Regulatory changes transform real estate economics
As of 2024, thirteen U.S. cities and several states have enacted BPS, impacting approximately 25% of the nation’s building stock. The financial stakes are immediate and escalating: New York’s Local Law 97 levies $268 per excess ton of CO₂, Washington D.C. imposes penalties up to $10 per square foot (capped at $7.5 million per building), and Boston enforces daily fines reaching $1,000 for large buildings.

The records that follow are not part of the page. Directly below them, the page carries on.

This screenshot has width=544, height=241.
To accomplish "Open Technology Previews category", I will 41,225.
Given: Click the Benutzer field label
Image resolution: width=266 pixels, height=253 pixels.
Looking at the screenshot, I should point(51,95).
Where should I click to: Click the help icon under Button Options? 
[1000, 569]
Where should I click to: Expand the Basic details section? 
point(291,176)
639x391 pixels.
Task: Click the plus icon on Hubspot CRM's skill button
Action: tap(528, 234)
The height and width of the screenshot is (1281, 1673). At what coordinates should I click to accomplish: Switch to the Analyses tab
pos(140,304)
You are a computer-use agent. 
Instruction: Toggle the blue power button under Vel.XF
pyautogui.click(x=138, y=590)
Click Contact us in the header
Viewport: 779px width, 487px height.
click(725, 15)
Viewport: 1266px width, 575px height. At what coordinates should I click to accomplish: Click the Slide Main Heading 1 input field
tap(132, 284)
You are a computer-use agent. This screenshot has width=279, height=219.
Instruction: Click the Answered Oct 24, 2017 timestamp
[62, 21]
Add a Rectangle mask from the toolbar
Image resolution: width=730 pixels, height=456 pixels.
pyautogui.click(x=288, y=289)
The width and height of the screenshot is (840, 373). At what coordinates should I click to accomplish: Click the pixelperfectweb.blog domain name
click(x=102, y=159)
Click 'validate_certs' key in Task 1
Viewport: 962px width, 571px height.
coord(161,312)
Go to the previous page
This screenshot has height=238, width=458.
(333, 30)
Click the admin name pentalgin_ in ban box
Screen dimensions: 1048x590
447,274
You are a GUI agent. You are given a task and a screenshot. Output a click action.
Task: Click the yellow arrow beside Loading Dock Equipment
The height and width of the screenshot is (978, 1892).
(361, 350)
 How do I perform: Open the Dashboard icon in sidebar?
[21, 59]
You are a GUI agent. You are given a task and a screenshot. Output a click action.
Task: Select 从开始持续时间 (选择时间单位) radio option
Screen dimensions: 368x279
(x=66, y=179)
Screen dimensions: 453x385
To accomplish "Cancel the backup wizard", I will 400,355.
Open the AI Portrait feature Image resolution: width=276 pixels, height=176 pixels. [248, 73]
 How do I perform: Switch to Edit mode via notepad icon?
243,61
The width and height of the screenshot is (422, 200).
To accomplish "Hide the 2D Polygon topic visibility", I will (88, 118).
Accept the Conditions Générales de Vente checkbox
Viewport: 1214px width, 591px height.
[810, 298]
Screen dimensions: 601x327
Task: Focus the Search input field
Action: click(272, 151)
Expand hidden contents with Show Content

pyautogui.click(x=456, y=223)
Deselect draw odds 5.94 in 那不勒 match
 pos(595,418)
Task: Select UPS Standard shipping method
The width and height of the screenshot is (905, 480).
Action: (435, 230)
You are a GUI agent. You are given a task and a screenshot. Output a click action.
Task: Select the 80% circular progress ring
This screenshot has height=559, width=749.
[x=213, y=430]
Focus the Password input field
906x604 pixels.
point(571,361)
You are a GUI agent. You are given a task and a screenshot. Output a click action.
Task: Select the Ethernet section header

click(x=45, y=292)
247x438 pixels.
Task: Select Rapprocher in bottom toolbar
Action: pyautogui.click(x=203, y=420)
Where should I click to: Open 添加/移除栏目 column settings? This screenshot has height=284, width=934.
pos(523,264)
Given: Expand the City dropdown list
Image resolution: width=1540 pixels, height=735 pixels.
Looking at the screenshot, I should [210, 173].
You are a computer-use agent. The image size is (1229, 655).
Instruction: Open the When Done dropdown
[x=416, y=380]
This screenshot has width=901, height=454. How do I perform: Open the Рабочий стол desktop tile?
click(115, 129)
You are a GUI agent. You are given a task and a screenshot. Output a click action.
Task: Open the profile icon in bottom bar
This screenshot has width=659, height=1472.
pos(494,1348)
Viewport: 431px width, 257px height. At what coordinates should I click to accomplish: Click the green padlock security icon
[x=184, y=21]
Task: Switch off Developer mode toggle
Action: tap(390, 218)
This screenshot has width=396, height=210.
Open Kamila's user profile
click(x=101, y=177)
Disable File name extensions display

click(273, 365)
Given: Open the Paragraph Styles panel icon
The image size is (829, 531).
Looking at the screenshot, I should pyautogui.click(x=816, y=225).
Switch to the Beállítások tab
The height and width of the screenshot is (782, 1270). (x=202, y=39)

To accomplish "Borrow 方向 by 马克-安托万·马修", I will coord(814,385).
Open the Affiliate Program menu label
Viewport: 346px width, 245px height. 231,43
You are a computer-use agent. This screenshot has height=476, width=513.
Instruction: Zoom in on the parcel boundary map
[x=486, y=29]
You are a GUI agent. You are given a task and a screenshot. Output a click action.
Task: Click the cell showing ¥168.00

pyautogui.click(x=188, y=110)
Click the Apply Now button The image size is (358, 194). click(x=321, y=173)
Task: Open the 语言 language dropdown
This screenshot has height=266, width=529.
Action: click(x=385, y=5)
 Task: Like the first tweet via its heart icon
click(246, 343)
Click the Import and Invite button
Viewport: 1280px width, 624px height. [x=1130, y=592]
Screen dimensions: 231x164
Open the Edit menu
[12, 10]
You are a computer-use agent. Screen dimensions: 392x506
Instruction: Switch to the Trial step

For real estate investment trusts (REITs) which typically concentrate holdings in major urban markets, BPS fundamentally alters portfolio economics. The first compliance deadlines have already in motion: New York City’s law took effect in 2024 (and survived legal challenge in 2025), Boston’s BERDO 2.0 begins enforcement in 2025, and D.C.’s cycle is underway. Early projections indicate 11% of NYC buildings will incur fines in the first compliance period, rising to over 60% by 2030 if owners delay action. This compressed timeline is forcing REITs to rapidly reassess capital allocation priorities, tenant engagement strategies, and asset valuation methodologies. This regulatory risk is now urgent, demanding immediate focus from top executives.
Cases in point:
Real Estate Investment Trusts (REITs) are exhibiting markedly different approaches to Building Performance Standards, resulting in varied outcomes across their portfolios.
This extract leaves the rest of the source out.